== WHAT TO DO ==
For the entries that follow, produce an exact copy with no pictures in it.

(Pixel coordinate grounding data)

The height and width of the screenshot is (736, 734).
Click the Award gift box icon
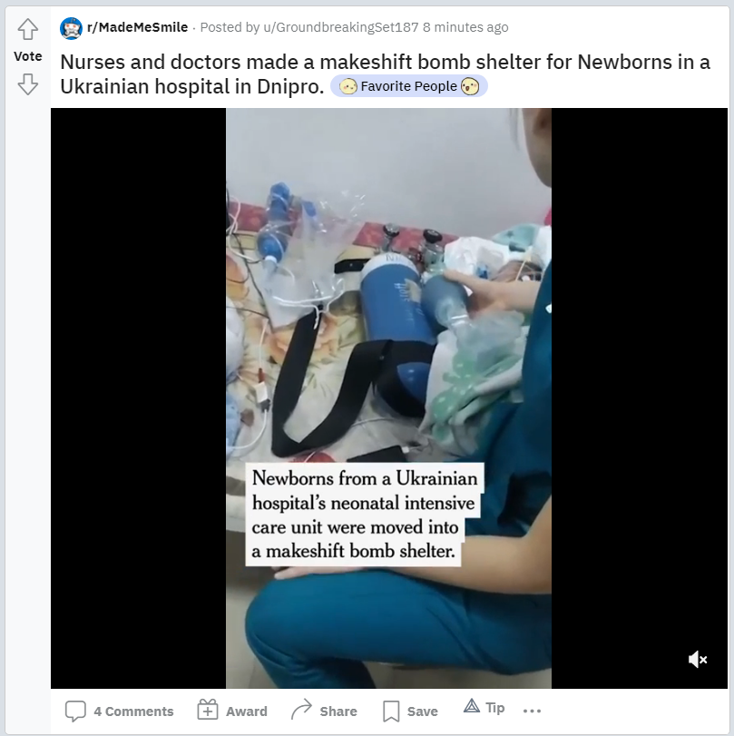[208, 710]
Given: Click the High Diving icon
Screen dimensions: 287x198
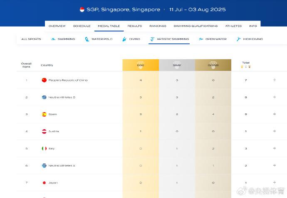Looking at the screenshot, I should click(238, 39).
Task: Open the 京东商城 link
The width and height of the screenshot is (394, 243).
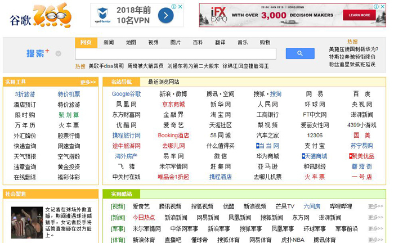Action: (173, 105)
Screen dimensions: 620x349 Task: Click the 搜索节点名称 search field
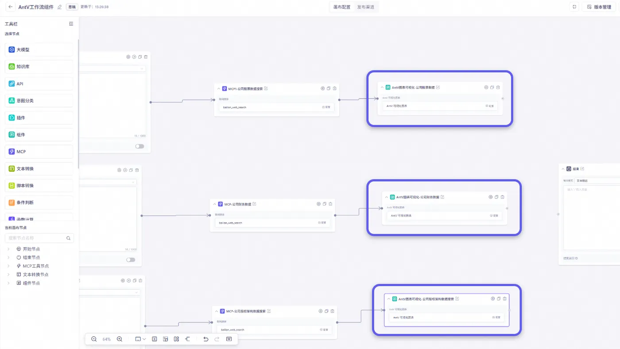39,238
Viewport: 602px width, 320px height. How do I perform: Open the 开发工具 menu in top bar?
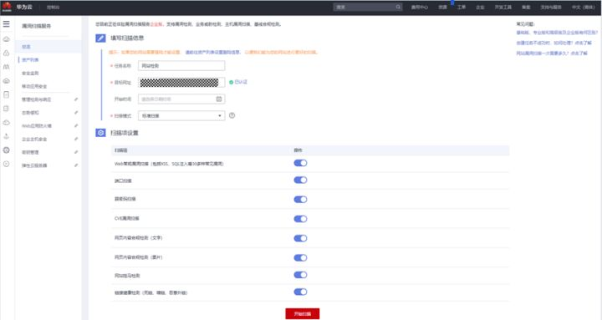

== YOUR SOLUTION ==
The height and width of the screenshot is (736, 734).
Click the Award gift box icon
[208, 710]
Given: Click the High Diving icon
Screen dimensions: 287x198
Looking at the screenshot, I should click(238, 39).
Task: Open the 京东商城 link
The width and height of the screenshot is (394, 243).
Action: (173, 105)
Screen dimensions: 620x349 Task: Click the 搜索节点名称 search field
39,238
Viewport: 602px width, 320px height. How do I perform: Open the 开发工具 menu in top bar?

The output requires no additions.